Is the Threshold for Statistical Significance Too High?

Author(s):

Science has begun to lean on P values as the gold standard for study results, which has led to the misconception that statistical significance equals truth.

John P. A. Ioannidis, MD, DSc

As scientific data becomes more complex and complicated, the scientific community’s ability to interpret them does as well.

In a recently published editorial, John P. A. Ioannidis, MD, DSc, the C.F. Rehnborg Chair in Disease Prevention and a professor of medicine and of Health Research and Policy at Stanford University, made the case for lowering the threshold for statistical significance from P = .05 to P = .005, in order to improve the research used to make scientific decisions.

He did, however, caution that it is not a permanent solution. The problems associated with the current threshold for P values are widely agreed upon, he said, however, the solution is not an easy one to decipher.

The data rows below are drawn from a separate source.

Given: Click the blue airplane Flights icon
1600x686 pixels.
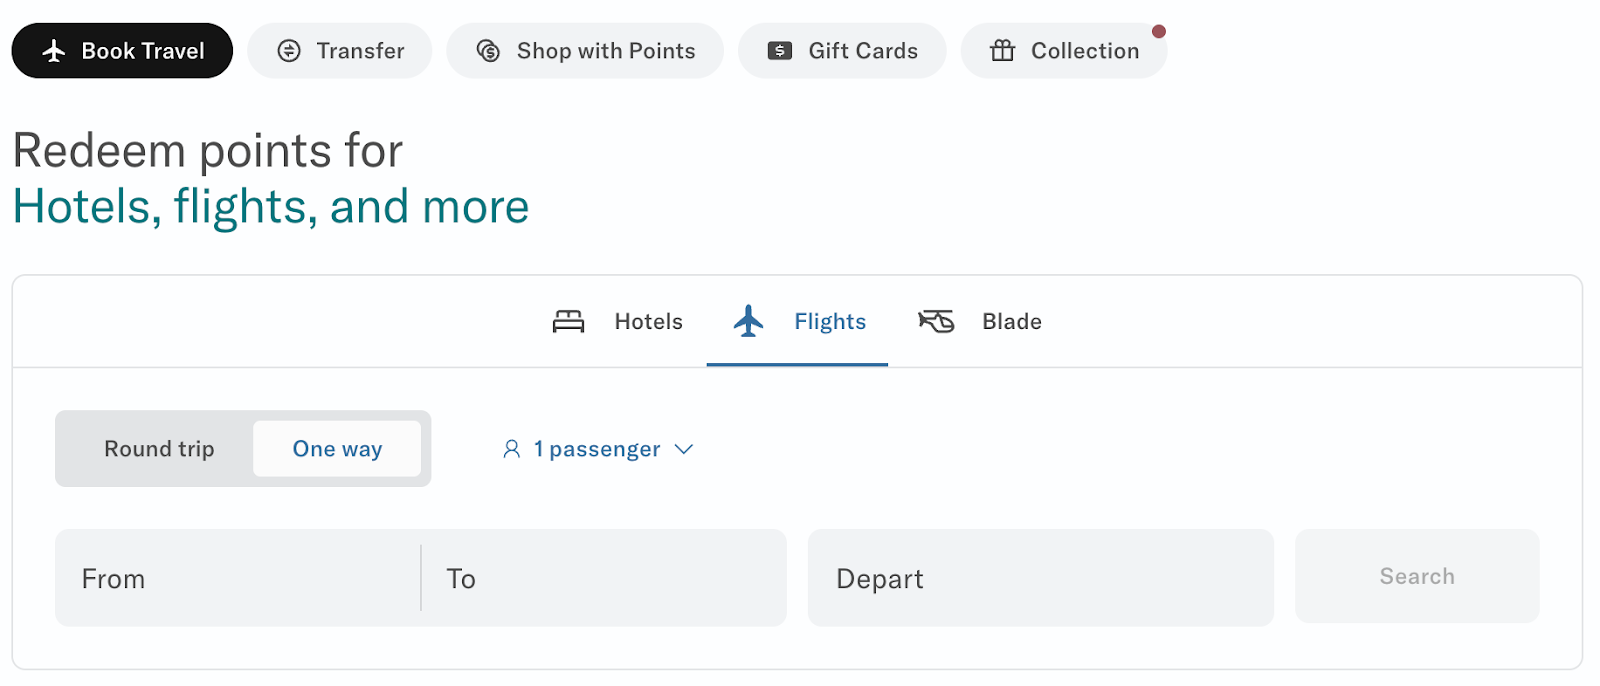Looking at the screenshot, I should click(x=748, y=321).
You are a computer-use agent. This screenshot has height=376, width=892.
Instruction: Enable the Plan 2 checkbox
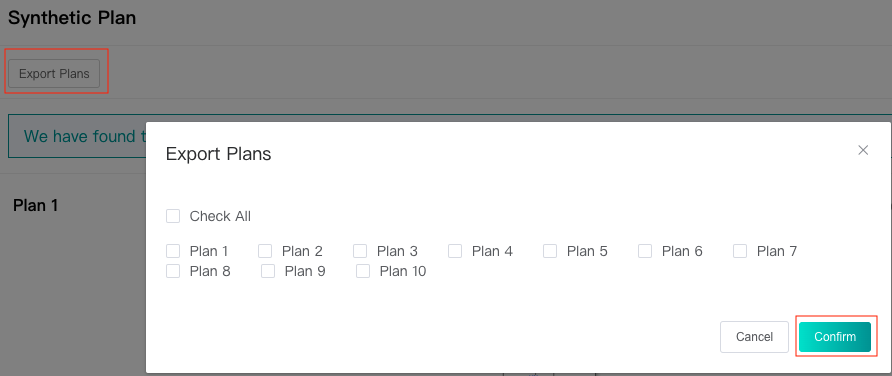click(x=265, y=251)
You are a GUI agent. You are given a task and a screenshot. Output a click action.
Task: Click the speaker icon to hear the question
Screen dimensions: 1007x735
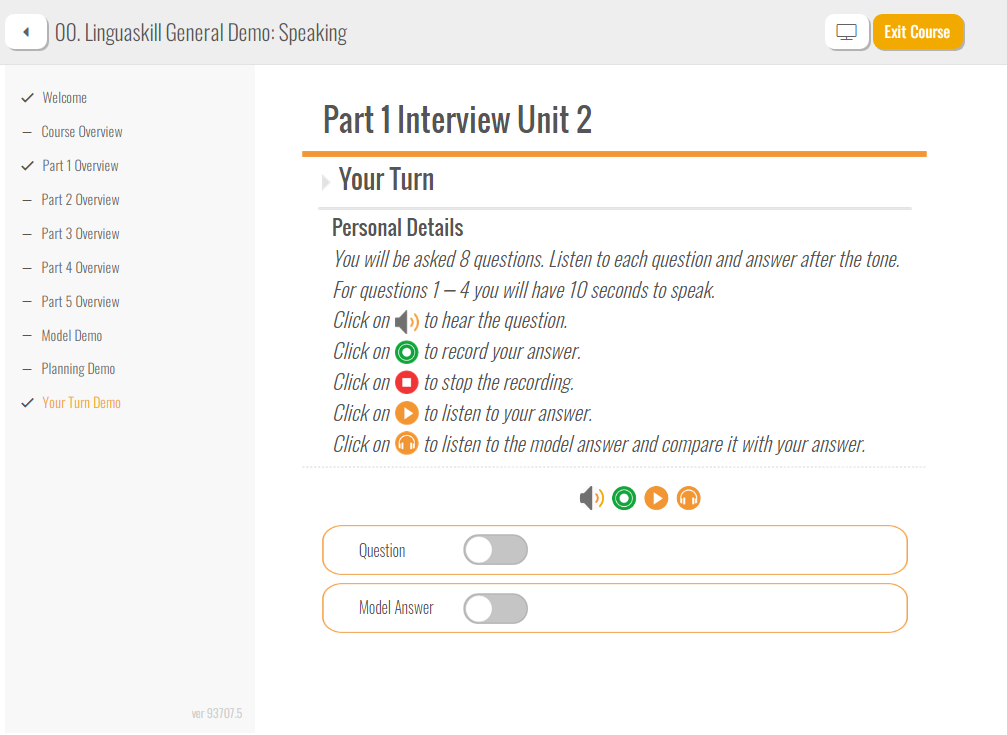click(x=591, y=499)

“P values are widely misinterpreted, overtrusted, and misused, so it is a compounded problem with multiple layers, rather than just one issue,” Ioannidis told MD Magazine. “If I had to pick the biggest issue within this conundrum, it is probably the wide misconception that ‘P <0.05’ is equated with ‘true’,” he said.

This lowering would result in a damming of the incoming flood of statistically significant data, which in turn could promote better science with more durable resolutions.

“I think it will do more good than harm. It is not a panacea and it is only a temporizing measure, but it will shift millions of results from ‘significant’ to merely ‘suggestive.’ Most, not all of these shifts, would be desirable,” he said.

One of the major issues, Ioannidis said, is that most modern study design is suboptimal, and can allow those with a bias to build trials that inevitably lead to the desired solution. This, he said, is due to the trend of research leaning on P values—research is now being done to achieve statistically significant results, which are not always useful results.

“This process leads to distorted design and bias and even lack of any design at all,” he said. “Most studies are very small and thus underpowered, although we increasingly see also very large studies—big data—where the problem is that the quality of the data is very poor, and P values would be very misleading.”

Ioannidis called back to the American Statistical Association’s (ASA) 2016 statement on P values, which he credited with enabling “the dissection of these 3 problems.”

The ASA statement proposed these 6 principles:

P-values can indicate how incompatible the data are with a specified statistical model.
P-values do not measure the probability that the studied hypothesis is true, or the probability that the data were produced by random chance alone.
Scientific conclusions and business or policy decisions should not be based only on whether a P-value passes a specific threshold.
Proper inference requires full reporting and transparency.
A P -value, or statistical significance, does not measure the size of an effect or the importance of a result.
By itself, a P-value does not provide a good measure of evidence regarding a model or hypothesis.

In an editorial comment accompanying Ioannidis’s, Demetrios N. Kyriacou, MD, PhD, agreed, noting that “[Ronald] Fisher’s purpose was not to use the P value as a decision-making instrument but to provide researchers with a flexible measure of statistical inference within the complex process of scientific inference,” a point that the ASA attempted to drive home in the third of its 6 principles.

The value of P values has been overstated in modern research, and is causing “major trouble,” Ioannidis said. As far as the adoption of this change, the change will need to take place in multiple fields for it to take root. Ioannidis recommended the use of other inferential tools to limit the dependence on P values, notably Bayesian statistics, when appropriate.

While changes may be met with low embracement initially and possibly cause some pessimism, the shift to best practices is “always possible,” as Ioannidis wrote. It may take help from major journals in use and institutions in training, but in order to achieve widespread and improved science, the change may be necessary.

The editorial, “The Proposal to Lower P Value Thresholds to .005,” was published in JAMA.